These things push others away from you.
If you’ve ever wondered why some people seem to have a lot of friends or a really great partner, know that a lot has to do with how they behave in social situations. The difference between having a strong social life and being an outsider can come down to whether someone makes the following social mistakes or not:
1. Gossiping.
If someone tells you something in confidence, then you need to keep it to yourself. Period. Although this juicy bit of information seems so tantalizing that you feel you need to share it with others, doing so will signal to your social circle that you can’t be trusted with sensitive information. And if they can’t open up to you, your bond will be shallow, and shallow friendships eventually fade away.
2. Not keeping your word about commitments.
A person’s word only has value if they keep it. If you’ve told someone that you’ll pick them up from a health procedure and you fail to show up, or you offer to help someone financially only to renege at the last minute, that also shows a startling lack of integrity.
3. Cyberstalking.
If you follow a new acquaintance on all social media platforms immediately after meeting them, that’s going to make them uncomfortable. It takes time to get close to people, and trying to do this too quickly will make them nervous, especially if you “like” hundreds of their photos from 2002 in one go.
4. Overstepping boundaries.
People establish personal boundaries for a reason, and those need to be respected—whether they’re agreed with or not. If you mock someone for their boundaries or try to push past them because you think they’re ridiculous, they (and those close to them) won’t want the discomfort of having you around.
5. Rudeness.
It’s neither cool nor acceptable to be demeaning toward others, including those who work in service industries. If you’re out with others and you insult the wait staff or retail staff members, you’ll mortify and alienate everyone around you. The same goes for being obnoxious in social media interactions.
6. Ignoring subtle social cues.
This may be difficult to navigate if you’re neurodivergent (for example, autistic, ADHD or both). Learning about neurotypical body language cues can help, but it’s important to note the onus shouldn’t only be on neurodivergent people to make all the effort. Neurotypical people can help by being clear with their intent rather than assuming it’s implied. If you’re struggling to “read the room”, don’t be afraid to ask. A lot of misunderstandings and miscommunications can be avoided this way.
7. Staring.
We get it: a lot of people are intrigued by those who are different from them, and get curious about facial differences, gender identities, and so on. That said, gawking at someone like they’re a circus spectacle is incredibly rude. It makes them uncomfortable, and others won’t want to be associated with your poor behavior.
8. Making assumptions instead of seeking clarification.
Many relationships—both platonic and romantic—have been damaged by people making assumptions about each other’s words or actions and then acting upon those assumptions, rather than seeking clarification and moving onward from there. If and when you’re ever in doubt about what another has said or done, ask.

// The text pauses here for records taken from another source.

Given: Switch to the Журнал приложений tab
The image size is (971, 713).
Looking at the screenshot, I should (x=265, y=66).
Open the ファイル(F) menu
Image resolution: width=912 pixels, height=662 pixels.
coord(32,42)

9. Asking inappropriate questions.
Asking new acquaintances (or potential partners) invasive or otherwise inappropriate questions is a surefire way to alienate them. If people want to share personal details with you, then they’ll do so. If they don’t, stick to neutral topics that are appropriate for polite-but-friendly conversation, like food, entertainment, nature, and so on.
10. Overstaying your welcome.
If you’re invited to someone’s house, ensure that you don’t overstay your welcome, nor invite yourself to partake in their activities. Aim for 30 minutes for a coffee meetup unless they encourage you to stay a few minutes longer, but excuse yourself well before anyone’s energy starts to flag.
11. Being pushy.
When it comes to social interactions, the general rule to follow is: “Don’t insist, desist”. It’s fine to invite people to things, but don’t be pushy or demanding. They have their own life schedules and commitments. The same goes for offering unsolicited advice about what other people “should” do.
12. Perpetually bragging.
If you’ve achieved or purchased things that bring you a great deal of pride, that’s great, but don’t brag about it all the time to everyone in earshot. Dropping nuggets about your Mercedes, your famous friends, and your accolades won’t earn you respect, but will instead have the opposite effect.